TobaccoFreeNurses  

 Featured Nurse Leader

Linda Sarna, RN, DNSc, FAAN

sarna2.jpg (10023 bytes)Linda Sarna, RN, DNSc, FAAN, is an Associate Professor in the School of Nursing, University of California, Los Angeles. She has been involved in shaping oncology nursing as a specialty and in developing one of the first oncology Master's programs at the UCLA School of Nursing. Dr. Sarna's research program in quality of life and lung cancer compelled her to become more active in tobacco control. She has published numerous articles related to smoking as a women's health issue and her research on quality of life and lung cancer has had a special focus on women and lung cancer. 

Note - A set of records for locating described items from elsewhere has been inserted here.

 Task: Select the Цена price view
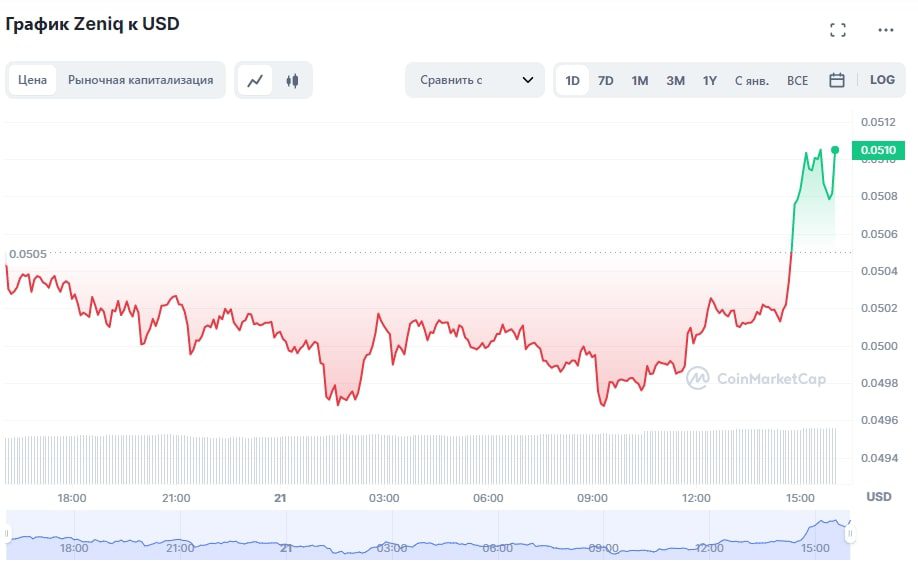33,80
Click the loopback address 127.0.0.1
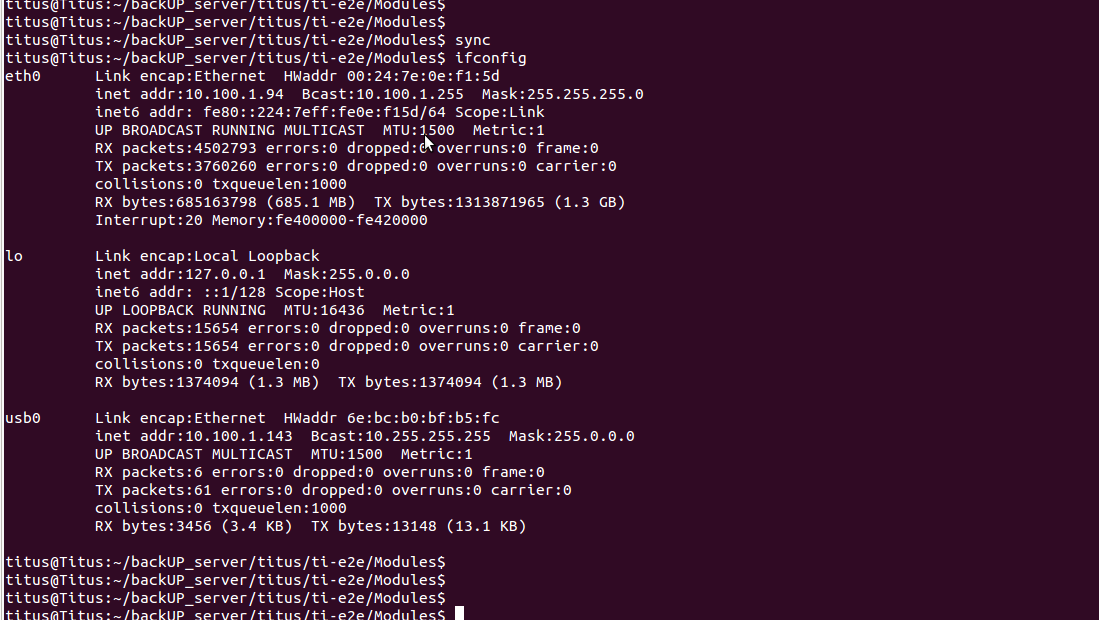 [225, 275]
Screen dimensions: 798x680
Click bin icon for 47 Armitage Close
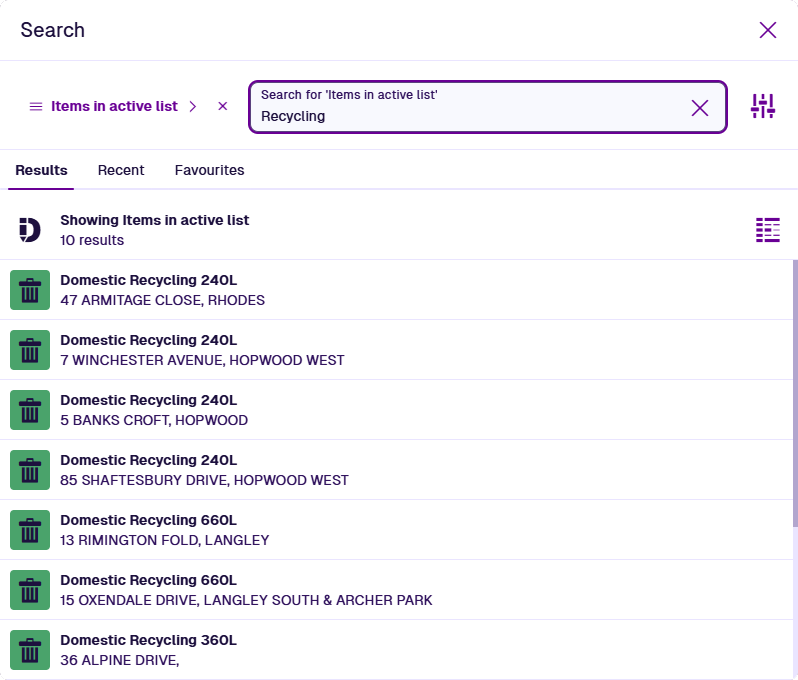pos(30,290)
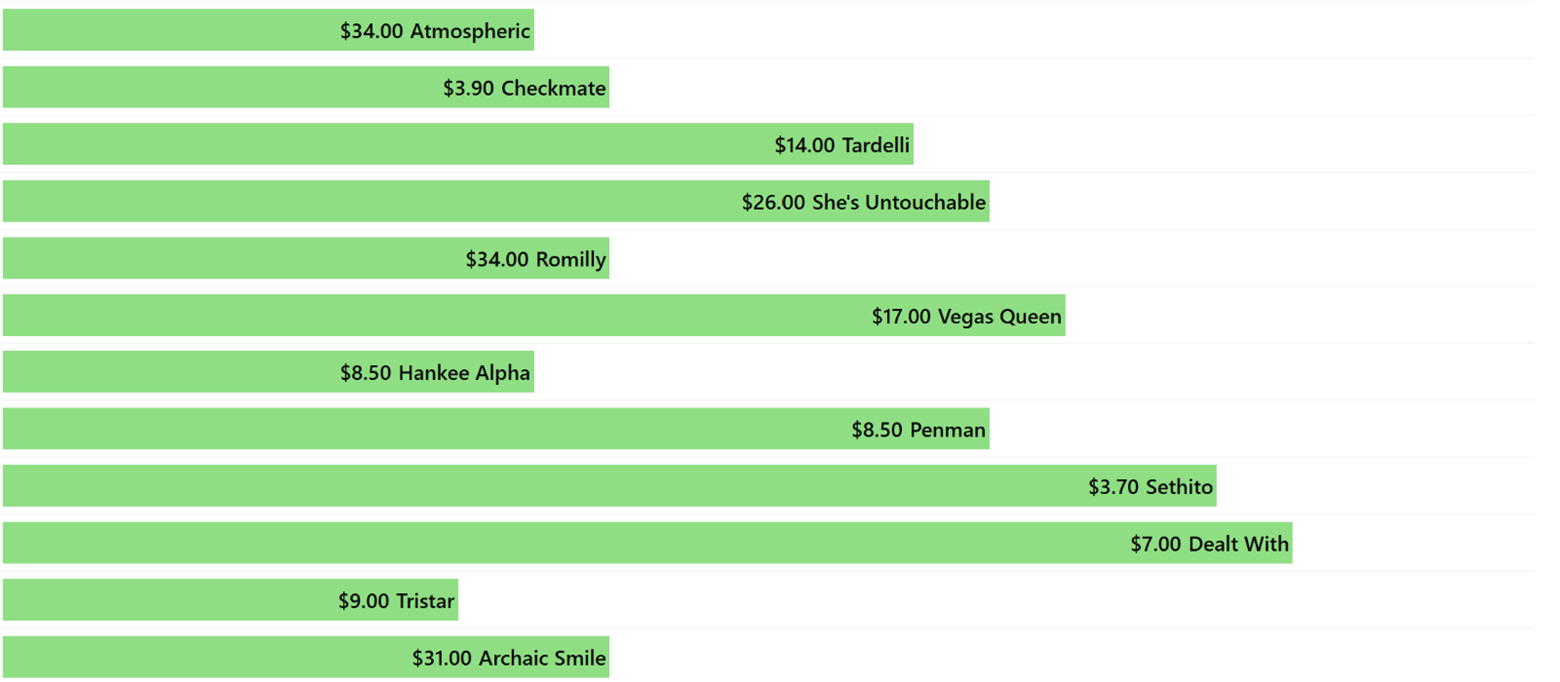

Dr. Sarna helped to form the Nursing Coalition for Tobacco Control. She has been actively involved in advocating increased nursing involvement in tobacco control nationally and internationally. As part of this coalition, she has presented educational programs regarding the nurses role in tobacco control throughout the United States. Additionally she has been the coauthor of three position statements regarding the nurse's role in tobacco control for the American Nurses' Association and one for the Oncology Nursing Society. Also, she wrote a fact sheet for nurses and tobacco for the International Union for Cancer Control, World Health Organization.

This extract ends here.